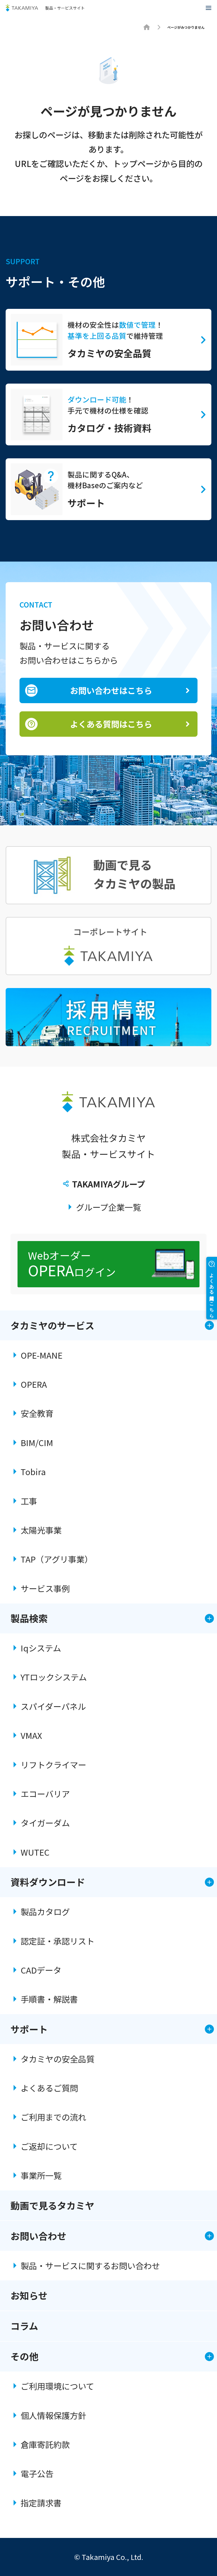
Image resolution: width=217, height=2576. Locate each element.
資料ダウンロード (47, 1881)
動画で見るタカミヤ (52, 2205)
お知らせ (28, 2295)
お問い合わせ (38, 2235)
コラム (24, 2326)
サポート (29, 2029)
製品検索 (29, 1618)
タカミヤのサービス (52, 1325)
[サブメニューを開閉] (209, 1325)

_ _ _ _

**Exercise directions**
Set down every line of the entries above again, exactly as written, but not the pictures.

**Solution to the problem**
Image resolution: width=217, height=2576. Locate each element.
資料ダウンロード (47, 1881)
動画で見るタカミヤ (52, 2205)
お知らせ (28, 2295)
お問い合わせ (38, 2235)
コラム (24, 2326)
サポート (29, 2029)
製品検索 (29, 1618)
タカミヤのサービス (52, 1325)
[サブメニューを開閉] (209, 1325)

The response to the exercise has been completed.